Personal information
- Date of birth: 20 March 1988 (age 38)
- Place of birth: Trutnov, Czechoslovakia
- Height: 1.81 m (5 ft 11 in)
- Position: Forward

Team information
- Current team: TJ Slavoj Veleň

Youth career
- 1998–1999: FK Trutnov
- 1999–2000: SK Hradec Králové
- 2000–2002: FK Trutnov
- 2002–2005: Slovan Liberec

Senior career*
- Years: Team / Apps / (Gls)
- 2005–2013: Slovan Liberec / 93 / (23)
- 2008: → Slavia Prague (loan) / 7 / (1)
- 2008–2011: → AEL (loan) / 35 / (3)
- 2011–2012: → Slavia Prague (loan) / 14 / (2)
- 2013–2014: Apollon Smyrnis / 5 / (0)
- 2014: Podbeskidzie Bielsko-Biała / 5 / (1)
- 2014: Podbeskidzie II / 1 / (0)
- 2014–2015: Aiginiakos / 2 / (0)
- 2015: Dukla Prague / 8 / (0)
- 2015–2016: Slavoj Vyšehrad / 0 / (0)
- 2016: BV Cloppenburg / 5 / (0)
- 2016: MFK Frýdek-Místek / 2 / (0)
- 2017–2018: Litoměřicko / 6 / (0)
- 2018: TJ Vyšehořovice
- 2018–2019: SK Úvaly
- 2019: SK Union Vršovice
- 2019–2021: TJ Spoje Praha
- 2021: FK Zbuzany / 1 / (0)
- 2021–2022: SV Neukirchen / 8 / (0)
- 2022–2023: FC Horky nad Jizerou
- 2023: TJ Baník Žacléř
- 2023–: TJ Slavoj Veleň

International career
- 2004: Czech Republic U16 / 3 / (1)
- 2004–2005: Czech Republic U17 / 16 / (10)
- 2005: Czech Republic U18 / 1 / (0)
- 2005–2007: Czech Republic U19 / 18 / (6)
- 2006–2008: Czech Republic U21 / 5 / (0)
- 2009–2010: Czech Republic / 3 / (0)

= Jan Blažek =

Czech footballer (born 1988)

Jan Blažek (born 20 March 1988) is a Czech footballer who plays as a forward for TJ Slavoj Veleň.
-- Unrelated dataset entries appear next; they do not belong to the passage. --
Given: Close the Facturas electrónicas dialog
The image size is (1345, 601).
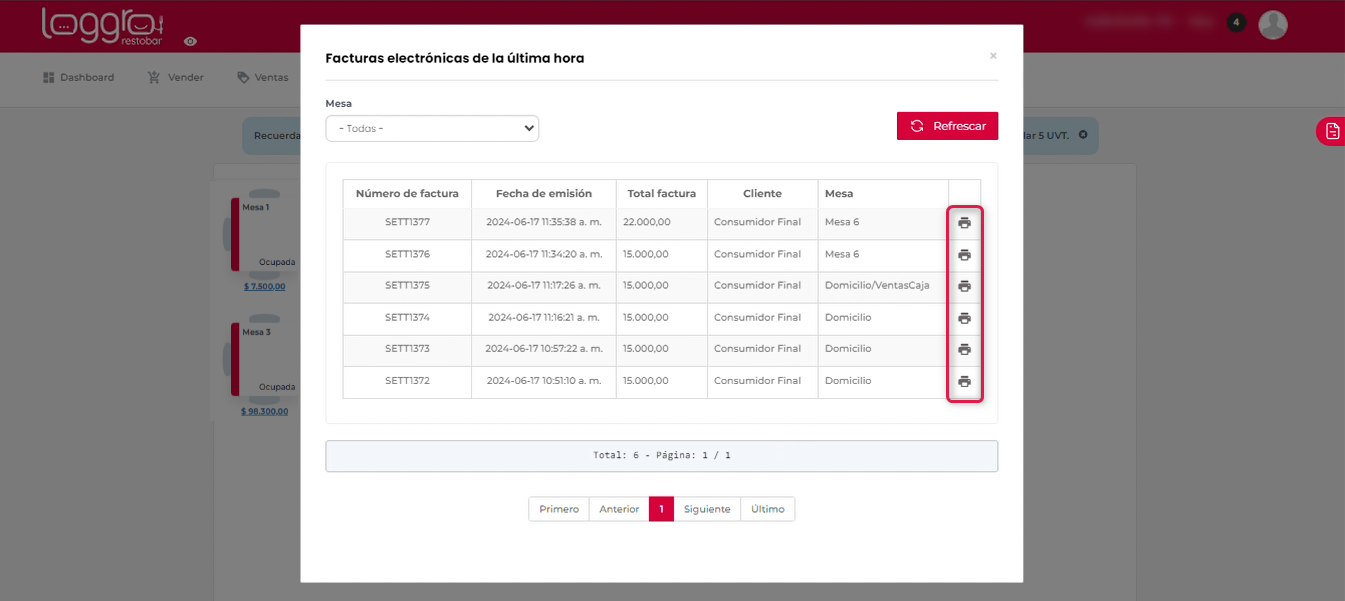Looking at the screenshot, I should (993, 56).
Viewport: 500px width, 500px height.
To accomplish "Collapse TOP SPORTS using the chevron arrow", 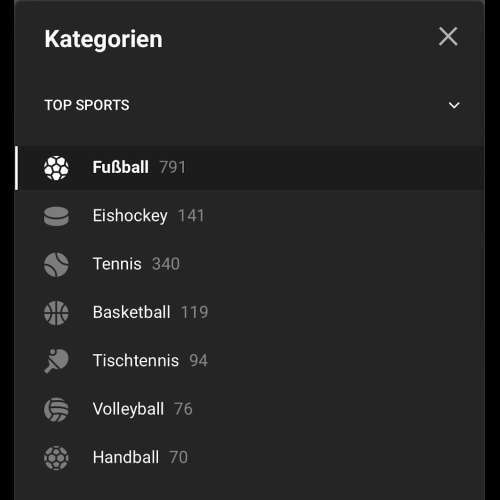I will click(454, 105).
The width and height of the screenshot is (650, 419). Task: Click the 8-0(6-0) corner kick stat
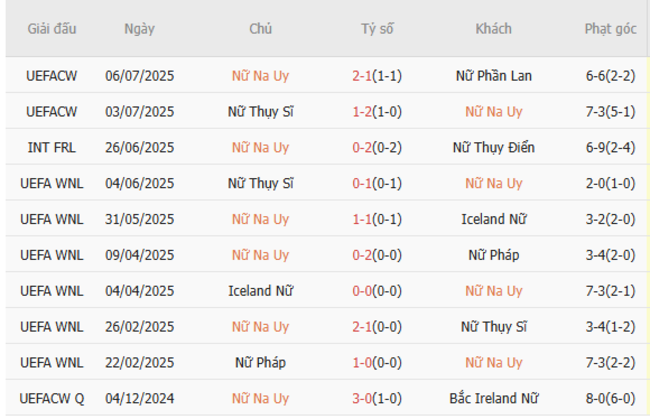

Blažek is known as a very talented as well as a somewhat controversial player, due to his conflicts with coaches and alcohol consumption. On his web site he stated his motto: Děvky, chlast a prcání (hookers, booze and fucking). The site also included many photographs of him drinking rum with cola. After Blažek's transfer to Slavia, the web site gained some attention of the media, resulting in motto being changed to věř v sám sebe (trust in yourself) and the controversial photographs were removed.

In July 2011 Blažek returned to his mother club FC Slovan Liberec. On 24 July 2012, Blažek scored a goal against Kazakhstani club Shakhter Karagandy at the very end of the period of extra time to level the result at 1–1 and enable his team to progress to the next round of the UEFA Champions League by an aggregate score of 2–1. He spent time at Greek second division side Aiginiakos in the autumn part of the 2014–15 season, before joining FK Dukla Prague on loan in February 2015.

== International career ==
On 15 November 2009, Blažek made his first appearance for the national team in a friendly game against United Arab Emirates.